» What the task asks
Write the next part of the essay below on nineteenth-century theories of born criminals and race, starting after its closing paragraph on American prisons.

» Extract provided
····················

Even before the publication of Darwin’s On the Origin of Species, Herbert Spencer, the English philosopher responsible for the phrase “survival of the fittest,” posited a theory that the growing human sciences later tagged “social Darwinism.” His idea fit tightly into the period’s belief in the inferiority of those people with darker skin. Spencer argued that those with a decided lack of social and moral development—criminals—were nothing more than “savages,” an inborn state, which included the poor, the laboring class, the Irish, women of lower class, and of course blacks. One could spot their internal deficiencies by distinctive outward signs. To ensure the smooth functioning of upper-crust white society, authorities needed to describe, type, classify, and, most important of all, keep these dangerous people under close supervision and observation. To keep its population safe, the state should have to produce a taxonomy of deviants.

Key social changes were underway to place great emphasis on the criminal. The revolution in production created a new bourgeois appreciation of property, bringing with it a wide range of new punishable offenses along with punishments of greater severity. Carlo Ginzburg, in a brilliant essay about crime and punishment in the nineteenth century, “Morelli, Freud and Sherlock Holmes: Clues and Scientific Method,” makes the following observation:

Class struggle was increasingly brought within the range of criminality, and at the same time a new prison system was built up, based on longer sentences of imprisonment. But prison produces criminals. In France the number of recidivists was rising steadily after 1870, and toward the end of the century was about half of all cases brought to trial. The problem of identifying old offenders, which developed in these years, was the bridgehead of a more or less conscious project to keep a complete and general check on the whole of society.

A novelist like Dickens could thus identify all kinds of brutes in his books strictly by their appearances. “Low brow” and “high brow” referred to people’s foreheads—those who looked like Neanderthals or those who looked like intellectuals, as if such a thing were even possible—as they occupied either a lower or higher class. People came into the nineteenth-century world, then, born as criminals, an innate and irreversible fault of character and personality. Anthropologists, psychologists, sociologists, ethnographers—all the emerging sciences devoted their attention to identifying and categorizing the antisocial element in society.

We have not shaken ourselves free of such base and racist thinking; it operates for some unconsciously, for others more overtly. But it is, nonetheless, part of the essentialist thinking of the period; a good part of that thinking that tried to find the bedrock of, well, everything. Taxonomies ruled the day: Order and definition and category made the world come alive, and made it possible at the same time for those in authority to control it with ease. One of those most basic and wrongheaded essential nineteenth-century categories was race.

That narrowing of thinking continues through the twentieth century, and on through the twenty-first. The majority of men in prisons today in America are African Americans, the overwhelming majority of those for nonviolent drug offenses—inhaling or ingesting or imbibing some controlled substance. America incarcerates its black adult males at a higher rate per capita than did the South African government during the worst years of apartheid. Sentences turn out to be much harsher for young men of color than for whites who commit the very same crimes.

····················

» Data supplied
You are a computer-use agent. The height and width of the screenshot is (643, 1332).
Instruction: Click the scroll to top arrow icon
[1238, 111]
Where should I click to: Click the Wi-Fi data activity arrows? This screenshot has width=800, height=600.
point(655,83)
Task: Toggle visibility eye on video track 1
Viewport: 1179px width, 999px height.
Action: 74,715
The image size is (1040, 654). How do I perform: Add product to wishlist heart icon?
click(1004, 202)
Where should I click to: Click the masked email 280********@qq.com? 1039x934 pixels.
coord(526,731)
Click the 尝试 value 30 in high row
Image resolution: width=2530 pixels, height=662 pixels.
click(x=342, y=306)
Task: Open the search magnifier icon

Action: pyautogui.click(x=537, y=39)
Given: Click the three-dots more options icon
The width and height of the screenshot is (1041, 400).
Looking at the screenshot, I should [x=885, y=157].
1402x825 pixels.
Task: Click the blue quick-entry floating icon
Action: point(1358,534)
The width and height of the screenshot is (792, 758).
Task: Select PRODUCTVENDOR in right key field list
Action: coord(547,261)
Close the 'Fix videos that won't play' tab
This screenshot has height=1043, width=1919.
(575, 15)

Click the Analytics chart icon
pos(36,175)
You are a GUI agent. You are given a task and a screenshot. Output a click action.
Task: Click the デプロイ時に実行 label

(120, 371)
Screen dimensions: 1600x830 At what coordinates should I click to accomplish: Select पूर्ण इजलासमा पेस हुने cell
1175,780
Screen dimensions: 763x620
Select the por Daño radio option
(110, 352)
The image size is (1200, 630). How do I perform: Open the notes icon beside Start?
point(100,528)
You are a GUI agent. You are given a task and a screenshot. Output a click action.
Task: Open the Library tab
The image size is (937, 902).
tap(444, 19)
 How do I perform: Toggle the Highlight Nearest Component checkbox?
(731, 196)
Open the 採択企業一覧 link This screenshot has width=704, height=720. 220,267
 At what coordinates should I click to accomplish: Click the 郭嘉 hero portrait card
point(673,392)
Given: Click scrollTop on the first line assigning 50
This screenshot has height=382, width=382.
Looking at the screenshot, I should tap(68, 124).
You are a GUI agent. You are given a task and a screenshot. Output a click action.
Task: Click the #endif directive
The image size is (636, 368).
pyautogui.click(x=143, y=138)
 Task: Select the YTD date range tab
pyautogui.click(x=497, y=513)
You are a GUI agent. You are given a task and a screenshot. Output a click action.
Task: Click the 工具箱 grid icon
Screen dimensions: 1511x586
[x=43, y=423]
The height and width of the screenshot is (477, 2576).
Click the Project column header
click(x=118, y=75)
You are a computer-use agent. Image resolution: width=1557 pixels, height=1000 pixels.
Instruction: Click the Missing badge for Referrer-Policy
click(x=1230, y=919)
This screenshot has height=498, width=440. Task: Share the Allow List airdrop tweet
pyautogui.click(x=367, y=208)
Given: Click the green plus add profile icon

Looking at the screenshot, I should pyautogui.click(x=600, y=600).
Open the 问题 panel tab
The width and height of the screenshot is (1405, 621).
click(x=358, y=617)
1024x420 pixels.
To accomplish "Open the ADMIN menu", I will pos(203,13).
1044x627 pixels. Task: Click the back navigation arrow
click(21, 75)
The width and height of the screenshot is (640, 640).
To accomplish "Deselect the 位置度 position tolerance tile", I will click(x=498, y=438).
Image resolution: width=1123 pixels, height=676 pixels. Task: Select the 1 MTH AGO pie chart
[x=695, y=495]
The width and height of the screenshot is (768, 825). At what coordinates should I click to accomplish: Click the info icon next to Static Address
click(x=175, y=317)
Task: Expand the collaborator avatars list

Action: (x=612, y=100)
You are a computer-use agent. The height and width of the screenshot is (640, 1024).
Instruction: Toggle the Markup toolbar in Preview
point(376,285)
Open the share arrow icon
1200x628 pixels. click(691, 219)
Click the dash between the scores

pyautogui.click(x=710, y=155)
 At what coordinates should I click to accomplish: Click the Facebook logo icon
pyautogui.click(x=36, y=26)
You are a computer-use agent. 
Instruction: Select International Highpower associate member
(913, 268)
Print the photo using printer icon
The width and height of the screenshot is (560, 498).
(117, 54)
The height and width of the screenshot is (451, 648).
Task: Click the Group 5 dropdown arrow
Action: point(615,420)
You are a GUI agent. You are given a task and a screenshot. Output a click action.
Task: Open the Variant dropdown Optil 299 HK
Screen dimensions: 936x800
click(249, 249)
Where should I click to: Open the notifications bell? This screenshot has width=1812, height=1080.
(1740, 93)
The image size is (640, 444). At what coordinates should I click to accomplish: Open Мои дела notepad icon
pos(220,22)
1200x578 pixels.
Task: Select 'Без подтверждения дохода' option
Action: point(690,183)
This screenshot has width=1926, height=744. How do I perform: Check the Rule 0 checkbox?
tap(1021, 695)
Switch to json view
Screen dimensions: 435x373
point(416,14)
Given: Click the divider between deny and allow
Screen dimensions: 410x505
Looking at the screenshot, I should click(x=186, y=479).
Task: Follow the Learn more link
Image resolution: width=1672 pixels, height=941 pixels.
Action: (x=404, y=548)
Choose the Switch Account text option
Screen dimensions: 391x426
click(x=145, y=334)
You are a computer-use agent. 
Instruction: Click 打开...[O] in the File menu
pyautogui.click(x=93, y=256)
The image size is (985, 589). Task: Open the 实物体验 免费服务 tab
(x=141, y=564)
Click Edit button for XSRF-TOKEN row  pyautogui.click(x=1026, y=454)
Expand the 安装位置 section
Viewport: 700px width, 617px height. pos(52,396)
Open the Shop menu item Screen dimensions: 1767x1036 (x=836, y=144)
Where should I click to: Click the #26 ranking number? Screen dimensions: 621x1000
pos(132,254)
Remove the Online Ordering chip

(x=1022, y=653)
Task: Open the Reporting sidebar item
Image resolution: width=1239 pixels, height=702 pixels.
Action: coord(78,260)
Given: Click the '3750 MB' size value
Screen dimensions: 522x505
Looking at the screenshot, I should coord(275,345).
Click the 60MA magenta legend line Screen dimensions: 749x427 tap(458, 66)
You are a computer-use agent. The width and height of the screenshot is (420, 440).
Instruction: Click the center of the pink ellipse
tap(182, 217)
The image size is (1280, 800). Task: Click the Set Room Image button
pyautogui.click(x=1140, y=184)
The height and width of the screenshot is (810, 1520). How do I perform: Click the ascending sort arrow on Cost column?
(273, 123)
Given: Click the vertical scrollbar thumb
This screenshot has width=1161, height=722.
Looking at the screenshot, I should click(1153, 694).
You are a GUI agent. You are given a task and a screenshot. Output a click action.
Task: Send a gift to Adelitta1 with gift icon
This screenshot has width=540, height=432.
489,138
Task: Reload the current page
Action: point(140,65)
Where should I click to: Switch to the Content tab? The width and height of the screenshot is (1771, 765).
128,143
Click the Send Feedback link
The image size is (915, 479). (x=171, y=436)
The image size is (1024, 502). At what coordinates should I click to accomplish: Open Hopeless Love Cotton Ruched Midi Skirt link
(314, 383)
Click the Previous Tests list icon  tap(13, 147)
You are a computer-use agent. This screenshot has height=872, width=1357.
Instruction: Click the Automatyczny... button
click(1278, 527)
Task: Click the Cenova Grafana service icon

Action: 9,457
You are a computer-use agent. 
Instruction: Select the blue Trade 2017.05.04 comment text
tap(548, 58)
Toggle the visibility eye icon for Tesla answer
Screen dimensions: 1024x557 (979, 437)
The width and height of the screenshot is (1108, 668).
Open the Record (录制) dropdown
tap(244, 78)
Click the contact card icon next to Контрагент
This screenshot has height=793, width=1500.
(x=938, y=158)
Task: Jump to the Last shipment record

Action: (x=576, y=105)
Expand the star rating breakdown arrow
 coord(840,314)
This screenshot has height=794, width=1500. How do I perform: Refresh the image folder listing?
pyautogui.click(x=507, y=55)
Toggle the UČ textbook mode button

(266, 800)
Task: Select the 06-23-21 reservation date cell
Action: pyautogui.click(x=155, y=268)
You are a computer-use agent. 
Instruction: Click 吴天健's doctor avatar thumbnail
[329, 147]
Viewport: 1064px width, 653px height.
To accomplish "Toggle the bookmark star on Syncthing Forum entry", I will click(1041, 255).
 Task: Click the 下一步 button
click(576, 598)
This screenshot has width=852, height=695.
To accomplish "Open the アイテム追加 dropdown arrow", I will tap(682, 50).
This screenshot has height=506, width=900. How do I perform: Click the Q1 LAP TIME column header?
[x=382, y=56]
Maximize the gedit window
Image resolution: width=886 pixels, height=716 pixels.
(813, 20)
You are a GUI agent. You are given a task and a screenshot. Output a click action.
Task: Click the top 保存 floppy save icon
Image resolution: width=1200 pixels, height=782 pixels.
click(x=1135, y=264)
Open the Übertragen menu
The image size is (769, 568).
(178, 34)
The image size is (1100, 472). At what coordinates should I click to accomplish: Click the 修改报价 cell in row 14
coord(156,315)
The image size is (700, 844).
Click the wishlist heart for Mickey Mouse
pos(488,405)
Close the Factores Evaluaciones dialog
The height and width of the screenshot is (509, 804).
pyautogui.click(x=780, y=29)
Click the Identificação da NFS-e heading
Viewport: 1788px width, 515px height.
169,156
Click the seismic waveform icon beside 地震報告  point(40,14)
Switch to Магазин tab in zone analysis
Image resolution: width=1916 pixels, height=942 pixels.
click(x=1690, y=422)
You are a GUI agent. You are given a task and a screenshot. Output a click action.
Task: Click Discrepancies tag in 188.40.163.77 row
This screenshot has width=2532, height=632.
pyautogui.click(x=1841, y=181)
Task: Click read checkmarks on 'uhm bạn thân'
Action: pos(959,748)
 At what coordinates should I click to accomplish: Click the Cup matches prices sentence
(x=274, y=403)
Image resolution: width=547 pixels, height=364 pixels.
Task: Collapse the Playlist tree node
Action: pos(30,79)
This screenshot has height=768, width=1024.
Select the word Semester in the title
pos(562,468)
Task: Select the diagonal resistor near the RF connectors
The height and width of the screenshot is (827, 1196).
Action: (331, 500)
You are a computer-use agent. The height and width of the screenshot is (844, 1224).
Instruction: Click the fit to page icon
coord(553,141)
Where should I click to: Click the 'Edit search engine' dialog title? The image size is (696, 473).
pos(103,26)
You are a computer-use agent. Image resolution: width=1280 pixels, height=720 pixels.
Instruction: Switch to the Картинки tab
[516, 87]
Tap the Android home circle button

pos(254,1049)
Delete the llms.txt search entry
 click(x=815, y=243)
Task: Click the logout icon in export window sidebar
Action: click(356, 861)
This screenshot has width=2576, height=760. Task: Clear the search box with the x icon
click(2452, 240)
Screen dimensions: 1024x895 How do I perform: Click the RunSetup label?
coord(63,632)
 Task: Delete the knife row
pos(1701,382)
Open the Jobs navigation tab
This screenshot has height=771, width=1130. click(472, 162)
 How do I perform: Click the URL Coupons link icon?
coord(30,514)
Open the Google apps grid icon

····················

» Output below
Francis Galton, the cousin of Charles Darwin, knew the problem only too well, and decided to do something about it. Galton had already expressed his deep-seated fear of the end of the “highly evolved” white race in his first major book, entitled Hereditary Genius: An Inquiry into Its Laws and Consequences, which he published in 1869. In that book, he made his case that the highest ideal for the white race could be found in the ancient Athenians. The closest to them in his day, he maintained, were the aristocratic British. And he named the enemy that threatened the established order and heredity as the darker, lower, and less moral races.

He relied on earlier work on fingerprints carried out by the founder of histology, J. E. Purkyne, who, in 1823, distinguished nine types of lines in the hand, with no two individuals possessed of the same exact combinations. Galton turned Purkyne’s discovery into a practical project and began it by sorting fingerprints into eight discrete categories to use as a tool for mass identification. To make his taxonomy practical, Galton proposed that hospitals take the hand- and footprints of every newborn, thus creating an indispensable record of every citizen’s identity. If someone committed a crime, the authorities could more easily track down the identity of the suspect.

Near the end of his life, in 1892, Galton finished his project of sorting fingerprints and published his results in a long and dull tome titled, very simply and directly, Finger Prints, in which he laid out, with graphic detail, the eight major patterns—swirls, whorls, curlicues, spirals, and so on—shared by every last person in the entire world. England quickly adopted his method, and other countries, including the United States, soon followed. Carlo Ginzburg, in “Morelli, Freud and Sherlock Holmes,” says about Galton’s project, “Thus every human being—as Galton boastfully observed . . .—acquired an identity, was once and for all and beyond all doubt constituted an individual.”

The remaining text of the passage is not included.